U zlatého tygra – this old style Czech beer hall has a very limited food and drink menu. They serve excellent Pilsner Urquell for 40 Kč (0.4 litre) and were one of the first pubs to sell beer cheese, which is a combination that I highly recommend. Unfortunately it’s a smokey atmosphere and is only open from 3 pm to 11 pm, but worth a visit if you want to experience one of the more traditional pubs. It’s not the biggest place so you’ll need to reserve a table unless you’re in a small group of two or three people.
Restaurace U Medvídků – another old style beer hall with a simplistic menu, serving light and dark Budvar for a mere 39 Kč. There are various rooms with separate smoking and non-smoking sections, and a smaller bar next door which stays open later than the main restaurant. Excellent place to go if you’re in a larger group.
U Fleků – I deliberated on whether to include this one or not. Whilst it’s the oldest brewery in Prague and serves the best dark lager that I’ve ever tried, it’s also a little bit of a tourist trap. A beer will set you back 59 Kč for a 0.4 litre, and a waiter circulates the room with a tray of Slivovice and Becherovka shots which are reasonably pricey. It’s definitely worth a visit if you’re interested in a bit of beer history and like dark lager (it’s the only beer option available and you can’t find it anywhere else). An interesting piece of trivia is that in 1911, a group of Croatian students, having attended the Prague derby, formed HNK Hajduk Split.
Lokál Dlouhá – the final beer hall I’ll list here, although it has a modern and industrial style, serving both Pilsner Urquell light and Kozel dark beers. I’ve never eaten here, although their food menu looks decent enough, they have a reduced menu available till they close, and as well as separate sections for smoking and non-smoking. This place is only a few minutes walk from the Old Town square, yet it’s the opposite direction from Charles Bridge and the majority of tourists.
Pivovar U Tří Růží – i make the effort to stop at this microbrewery for a beer whenever i’m in central Prague, and it’s probably one of my favourite places around. In comparison to the other places I’ve mentioned, it’s slightly on the expensive side at between 56 and 82 Kč for 0.4 litre beer, although both the range of beers and quality are excellent. It’s worth having some food too, and it’s a place that many people will feel quite comfortable in as it’s completely non-smoking (quite rare in the Czech Republic). The company recently opened another pub on the other side of the river which I’ve not had a chance to visit yet, although may be worth looking into.

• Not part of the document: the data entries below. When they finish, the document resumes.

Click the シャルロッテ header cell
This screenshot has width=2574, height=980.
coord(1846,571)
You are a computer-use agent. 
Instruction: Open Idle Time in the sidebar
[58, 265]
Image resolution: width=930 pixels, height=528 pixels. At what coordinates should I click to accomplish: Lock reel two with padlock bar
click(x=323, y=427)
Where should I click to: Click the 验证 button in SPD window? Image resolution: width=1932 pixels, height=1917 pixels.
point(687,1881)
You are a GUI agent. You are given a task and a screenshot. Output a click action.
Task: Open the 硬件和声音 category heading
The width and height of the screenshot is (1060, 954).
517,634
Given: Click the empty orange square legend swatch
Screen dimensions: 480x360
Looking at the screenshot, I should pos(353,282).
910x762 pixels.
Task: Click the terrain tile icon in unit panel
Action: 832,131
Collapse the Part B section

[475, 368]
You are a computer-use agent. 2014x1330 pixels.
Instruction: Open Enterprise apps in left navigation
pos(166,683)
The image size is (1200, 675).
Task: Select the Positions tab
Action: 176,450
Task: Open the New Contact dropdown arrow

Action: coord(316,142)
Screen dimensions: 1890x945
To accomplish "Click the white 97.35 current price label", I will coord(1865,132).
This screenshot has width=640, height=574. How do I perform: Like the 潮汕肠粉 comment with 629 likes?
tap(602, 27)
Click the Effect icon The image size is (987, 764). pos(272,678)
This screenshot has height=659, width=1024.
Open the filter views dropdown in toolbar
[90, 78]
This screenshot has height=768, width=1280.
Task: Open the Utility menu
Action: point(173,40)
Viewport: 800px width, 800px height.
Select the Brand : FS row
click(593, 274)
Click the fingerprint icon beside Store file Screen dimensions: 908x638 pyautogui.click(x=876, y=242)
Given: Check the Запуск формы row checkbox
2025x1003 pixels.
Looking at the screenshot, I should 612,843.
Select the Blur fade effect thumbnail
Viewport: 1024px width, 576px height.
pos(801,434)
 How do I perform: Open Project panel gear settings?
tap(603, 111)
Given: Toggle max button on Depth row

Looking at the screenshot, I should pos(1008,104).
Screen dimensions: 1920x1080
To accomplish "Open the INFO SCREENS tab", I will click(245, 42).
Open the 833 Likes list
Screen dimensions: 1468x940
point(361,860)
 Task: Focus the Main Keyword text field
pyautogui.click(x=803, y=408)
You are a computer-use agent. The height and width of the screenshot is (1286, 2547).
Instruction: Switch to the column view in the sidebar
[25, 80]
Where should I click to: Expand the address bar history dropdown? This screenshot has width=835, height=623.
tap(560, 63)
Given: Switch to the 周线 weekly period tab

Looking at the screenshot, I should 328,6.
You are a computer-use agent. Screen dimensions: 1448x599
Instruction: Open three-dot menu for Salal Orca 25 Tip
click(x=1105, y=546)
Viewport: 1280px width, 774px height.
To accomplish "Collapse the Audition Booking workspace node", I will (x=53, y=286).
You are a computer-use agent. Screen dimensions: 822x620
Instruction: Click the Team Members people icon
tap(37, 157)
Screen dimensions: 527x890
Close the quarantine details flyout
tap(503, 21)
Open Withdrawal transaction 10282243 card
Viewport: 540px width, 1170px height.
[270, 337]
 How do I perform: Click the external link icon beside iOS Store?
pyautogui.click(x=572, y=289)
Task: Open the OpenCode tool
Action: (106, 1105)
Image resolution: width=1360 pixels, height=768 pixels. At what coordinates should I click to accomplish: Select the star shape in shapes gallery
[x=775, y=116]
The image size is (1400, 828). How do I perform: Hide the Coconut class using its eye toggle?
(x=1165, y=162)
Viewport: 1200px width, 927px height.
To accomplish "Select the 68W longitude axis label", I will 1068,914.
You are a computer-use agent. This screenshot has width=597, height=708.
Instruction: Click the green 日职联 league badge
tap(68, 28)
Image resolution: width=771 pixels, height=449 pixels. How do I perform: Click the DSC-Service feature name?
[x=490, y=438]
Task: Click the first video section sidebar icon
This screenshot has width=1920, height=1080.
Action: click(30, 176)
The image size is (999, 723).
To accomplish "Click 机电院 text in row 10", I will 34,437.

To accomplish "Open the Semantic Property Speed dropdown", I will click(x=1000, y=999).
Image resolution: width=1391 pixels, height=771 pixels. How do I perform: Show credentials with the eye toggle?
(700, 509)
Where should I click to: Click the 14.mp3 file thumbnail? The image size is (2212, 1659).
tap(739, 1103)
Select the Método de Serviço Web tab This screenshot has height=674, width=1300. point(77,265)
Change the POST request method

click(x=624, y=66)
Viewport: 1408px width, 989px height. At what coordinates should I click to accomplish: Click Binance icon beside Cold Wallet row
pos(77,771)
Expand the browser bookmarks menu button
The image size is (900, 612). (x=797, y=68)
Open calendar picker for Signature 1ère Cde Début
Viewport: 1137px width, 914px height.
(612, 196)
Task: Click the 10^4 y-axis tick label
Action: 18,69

Kozlovna Apropos – has a good range of beers (38 Kč), wines, ciders, spirits and non-alcoholic drinks and is excellent value considering how close it is to Charles Bridge.
The PUB – belongs to a chain of pubs which deliver a reasonable drinking and eating experience. The serve up some traditional Czech dishes and the burgers are decent, however the best feature is undoubtedly the numerous tables that provide beer taps that enable you to tap your own Pilsner Urquell instead of having to wait for the bar staff. Tables compete against one another, whilst the pub competes with other pubs throughout Prague, the Czech Republic, and Europe. Live results displayed on a large screen. Should come with a warning.
Potrefená Husa – another chain with decent beer and a mix of traditional Czech and European dishes that’s fairly priced given the location. It’s owned by Staropramen, so that’s the standard beer that’s served here (42 Kč). However, they also serve 0.5 litre of Hoegaarden for 62 Kč, or the novel three litre glass for 377 Kč (comes with straws for sharing!).
Places to avoid – anywhere on the Old Town Square, anywhere that has a member of staff trying to entice you in, anywhere that advertises prices in euros, and anywhere that advertise a 0.5 litre of standard Czech beer for more than 50 czk.